В поддержку такой точки зрения (Дарвин приводит наилучший контрпример, прежде чем разгромить его) он отметил, что на представителях разных рас кормятся разные вши. «Врач одного китобойного судна на Тихом океане, – у Дарвина была обширная сеть информантов, – уверял меня, что вши, которые водились массами на некоторых из бывших на корабле туземцев Сандвичевых островов, попав к английским матросам, умирали через три-четыре дня». А если паразиты человеческих рас представляют собой разные виды, то этот факт «может быть по справедливости приведен как довод в пользу того, что и сами расы должны классифицироваться как различные виды», предположил Дарвин.

С другой стороны, когда две человеческие расы занимают одну территорию, они скрещиваются между собой, отмечал Дарвин. К тому же отличительные черты каждой расы весьма разнообразны. Дарвин приводит пример увеличенных малых половых губ («готтентотский передник») бушменских женщин. У некоторых женщин такой передник есть, но не у всех.

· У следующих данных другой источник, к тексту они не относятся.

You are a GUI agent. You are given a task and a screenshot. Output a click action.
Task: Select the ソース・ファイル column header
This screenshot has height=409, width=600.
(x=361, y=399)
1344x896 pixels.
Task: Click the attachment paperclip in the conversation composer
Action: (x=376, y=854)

Наиболее веский довод против рассмотрения человеческих рас как отдельных видов, по мнению Дарвина, «состоит в том, что различные расы постепенно переходят одна в другую, и во многих случаях (насколько мы можем судить) совершенно независимо от происшедших между ними скрещиваний». Этих переходов такое множество, что те, кто пытался точно подсчитать количество человеческих рас, получали огромный разброс в результатах: от одной до 63, как отмечал Дарвин. Но каждый натуралист, стараясь описать группу очень изменчивых организмов, в конце концов соединит все формы в один вид, констатировал Дарвин, поскольку «не имеет права давать названий предметам, которые не в состоянии определить».